Talk to Her offers a lady bullfighter, a comatose ballerina, a male nurse and a man prone to tears. Almodovar, like Germany's Rainer Werner Fassbinder, is obsessed with exploring love in the extreme and with depicting characters whose definitions of love push conventional boundaries. In Talk to Her , Almodovar offers two men in love with comatose women. These are, in typical Almodovar fashion, simple men and complex women, or more accurately, men trying to figure out the mystery women present. Having the women in comas simplifies the situation for the men--they don't have to deal with the complexity of a fully functional woman. The women may be physically comatose, but it's the men who are in emotional comas from which they need to be awakened.

Along with Bad Education, my favorite of the series is Women on the Verge of a Nervous Breakdown. If Bad Education is Almodovar's homage to Hitchcock, Women on the Verge of a Nervous Breakdown pays tribute to screwball comedies and Preston Sturges.

A woman's lover leaves her, and she tries to find out why he's left. She confronts his wife but she proves as clueless as her.
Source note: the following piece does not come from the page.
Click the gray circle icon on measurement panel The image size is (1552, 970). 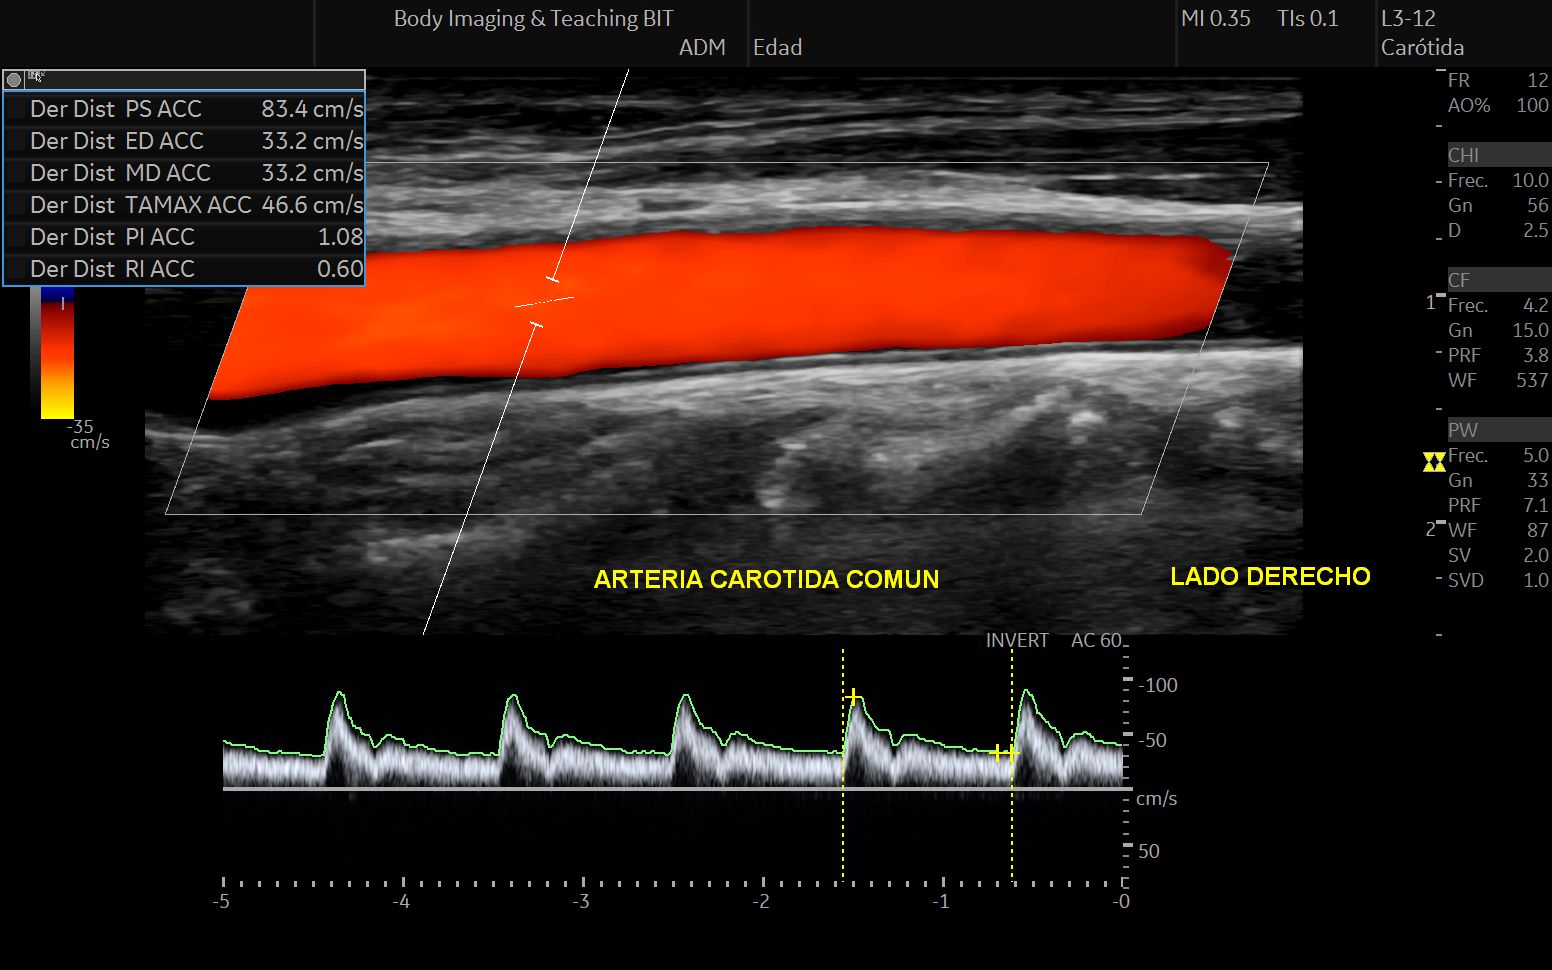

Meanwhile the woman's friend is afraid the police are looking for her criminally inclined boyfriend so they consult a female lawyer who just happens to be the new lover of the woman's ex-boyfriend. You with me? Anyway, everyone keeps crossing each other's path as the film spins into the terrain of wild comic chaos. But here the absurd resonates with genuine emotion, and campiness reveals depth. Again Carmen Maura shines.

The films (in Spanish with English subtitles and all recommended for mature audiences only) screening as part of the Viva Pedro series are, in chronological order, Matador (1986), Law of Desire (1987), Women on the Verge of a Nervous Breakdown (1988), The Flower of My Secret (1995), Live Flesh (1997), Talk to Her (2002), and Bad Education (2004). For a complete schedule of the films go to www.landmarktheatres.com .

Companion viewing: For more Almodovar check out Kika, High Heels , and Tie Me Up, Tie Me Down. To check out some of his influences, try Douglas Sirk's There's Always Tomorrow , Billy Wilder's Double Indemnity and Alfred Hitchcock's Vertigo.